Hillston Central School is a NSW government public school located in Hillston, New South Wales, Australia.

The local area produces citrus fruit, potatoes, cotton, wool, cattle and wheat, as well as other crops like barley and canola.

It is situated on the banks of the Lachlan River, about 110 km North-NorthWest of Griffith, approximately 650 km West of Sydney, and 600 km North of Melbourne.

Hillston is on the Kidman Way highway, the most direct route from Melbourne to North and West Queensland and Darwin.

Reconciliation Mural

==History==

The school began in 1875 when R McKenzie opened the town’s first school in April. In 1877 the school had an enrolment of 25 students and was situated on the corner of Herrick and Byron Streets. The school was established on its current site in 1926.

Secondary education began at Hillston Central School in 1945. In 1974, the first Higher School Certificate class began, thus enabling students to complete their entire secondary education in Hillston.

The Riverina Access Partnership (RAP)

In 2000 Hillston joined the Riverina Access Partnership, with Ardlethan, Ariah Park and Barellan Central Schools. This involves lessons via video-conferencing for senior classes. In 2009 Urana and Oaklands Central Schools became involved in RAP.

Students may be taught by a teacher from another school, studying a combination of lessons via video-conferencing, lessons with a supervising teacher at their local school, and self-directed study lessons.
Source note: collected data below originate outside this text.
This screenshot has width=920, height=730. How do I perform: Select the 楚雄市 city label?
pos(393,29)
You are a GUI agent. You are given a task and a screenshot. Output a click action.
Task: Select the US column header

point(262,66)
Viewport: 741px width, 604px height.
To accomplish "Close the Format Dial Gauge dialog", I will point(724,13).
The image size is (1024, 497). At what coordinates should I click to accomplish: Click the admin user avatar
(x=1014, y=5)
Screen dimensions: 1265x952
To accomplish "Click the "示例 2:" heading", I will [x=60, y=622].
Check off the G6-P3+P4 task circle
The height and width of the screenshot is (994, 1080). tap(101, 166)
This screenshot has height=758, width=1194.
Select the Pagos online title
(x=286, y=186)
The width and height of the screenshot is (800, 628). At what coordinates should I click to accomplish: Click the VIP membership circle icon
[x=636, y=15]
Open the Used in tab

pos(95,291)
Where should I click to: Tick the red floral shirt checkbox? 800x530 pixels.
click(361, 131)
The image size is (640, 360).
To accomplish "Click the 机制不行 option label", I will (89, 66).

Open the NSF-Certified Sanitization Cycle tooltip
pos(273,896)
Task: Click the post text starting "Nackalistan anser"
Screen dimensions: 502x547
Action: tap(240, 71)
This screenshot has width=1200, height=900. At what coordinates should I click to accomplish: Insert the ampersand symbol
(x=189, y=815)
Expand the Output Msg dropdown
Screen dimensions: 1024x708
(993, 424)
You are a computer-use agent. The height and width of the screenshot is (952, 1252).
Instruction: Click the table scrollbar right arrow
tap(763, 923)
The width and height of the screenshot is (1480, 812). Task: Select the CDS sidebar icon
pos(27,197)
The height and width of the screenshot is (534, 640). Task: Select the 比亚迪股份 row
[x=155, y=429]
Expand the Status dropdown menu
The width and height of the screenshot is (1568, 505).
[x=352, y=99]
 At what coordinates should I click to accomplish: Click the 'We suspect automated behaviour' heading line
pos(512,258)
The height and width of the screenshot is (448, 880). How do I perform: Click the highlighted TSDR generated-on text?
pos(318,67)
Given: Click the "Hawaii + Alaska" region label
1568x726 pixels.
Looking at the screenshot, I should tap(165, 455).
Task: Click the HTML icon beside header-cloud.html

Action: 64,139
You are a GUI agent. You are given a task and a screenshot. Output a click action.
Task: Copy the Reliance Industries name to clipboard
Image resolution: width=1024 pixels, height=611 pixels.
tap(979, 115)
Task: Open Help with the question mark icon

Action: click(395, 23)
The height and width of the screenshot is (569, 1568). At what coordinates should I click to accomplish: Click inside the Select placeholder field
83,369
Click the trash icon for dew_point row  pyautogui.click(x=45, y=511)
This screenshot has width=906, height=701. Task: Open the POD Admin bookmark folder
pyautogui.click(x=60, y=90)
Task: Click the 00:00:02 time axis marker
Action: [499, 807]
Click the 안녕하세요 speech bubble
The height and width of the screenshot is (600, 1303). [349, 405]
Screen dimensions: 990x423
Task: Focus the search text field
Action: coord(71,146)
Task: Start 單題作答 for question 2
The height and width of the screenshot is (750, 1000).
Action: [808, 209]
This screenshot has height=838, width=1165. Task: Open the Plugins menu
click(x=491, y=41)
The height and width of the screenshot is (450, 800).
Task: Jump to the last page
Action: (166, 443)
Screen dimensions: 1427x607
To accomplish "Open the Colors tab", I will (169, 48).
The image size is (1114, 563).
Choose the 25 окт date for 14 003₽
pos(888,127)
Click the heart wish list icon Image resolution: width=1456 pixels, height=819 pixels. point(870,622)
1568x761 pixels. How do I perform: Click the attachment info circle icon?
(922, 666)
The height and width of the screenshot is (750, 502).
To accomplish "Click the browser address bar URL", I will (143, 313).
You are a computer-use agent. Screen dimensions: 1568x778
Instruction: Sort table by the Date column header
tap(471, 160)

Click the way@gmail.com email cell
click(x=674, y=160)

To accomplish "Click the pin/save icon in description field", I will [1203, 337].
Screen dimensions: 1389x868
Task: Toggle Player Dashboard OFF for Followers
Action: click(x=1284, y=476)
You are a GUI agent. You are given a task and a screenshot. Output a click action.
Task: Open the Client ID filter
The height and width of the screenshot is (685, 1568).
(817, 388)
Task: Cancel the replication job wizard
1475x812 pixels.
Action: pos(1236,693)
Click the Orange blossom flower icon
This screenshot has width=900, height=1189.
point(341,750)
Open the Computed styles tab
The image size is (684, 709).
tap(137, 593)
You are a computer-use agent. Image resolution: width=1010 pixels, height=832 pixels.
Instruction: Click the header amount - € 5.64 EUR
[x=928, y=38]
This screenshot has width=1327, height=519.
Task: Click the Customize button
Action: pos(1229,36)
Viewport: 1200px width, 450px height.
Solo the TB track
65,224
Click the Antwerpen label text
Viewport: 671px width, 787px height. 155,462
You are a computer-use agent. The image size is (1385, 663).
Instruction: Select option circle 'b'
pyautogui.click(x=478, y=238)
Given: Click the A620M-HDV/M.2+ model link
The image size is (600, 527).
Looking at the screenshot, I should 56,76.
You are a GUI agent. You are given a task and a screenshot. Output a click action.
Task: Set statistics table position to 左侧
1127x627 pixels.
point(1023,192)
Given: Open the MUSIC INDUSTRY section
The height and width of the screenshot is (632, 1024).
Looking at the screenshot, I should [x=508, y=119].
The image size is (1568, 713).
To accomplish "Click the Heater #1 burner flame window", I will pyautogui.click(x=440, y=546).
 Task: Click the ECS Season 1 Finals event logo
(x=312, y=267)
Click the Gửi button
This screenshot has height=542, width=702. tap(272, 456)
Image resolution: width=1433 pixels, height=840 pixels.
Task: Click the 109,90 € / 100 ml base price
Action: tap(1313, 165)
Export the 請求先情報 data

Access classes also involve compulsory study days at one of the four schools each term.

All senior classes are part of the Access Partnership for assessment and staffing purposes.
Hillston CS has 2 Access studios dedicated to video-conferencing lessons, plus a Connected Classroom and 2 Vocational Education videoconferencing facilities, Information Technology and Hospitality.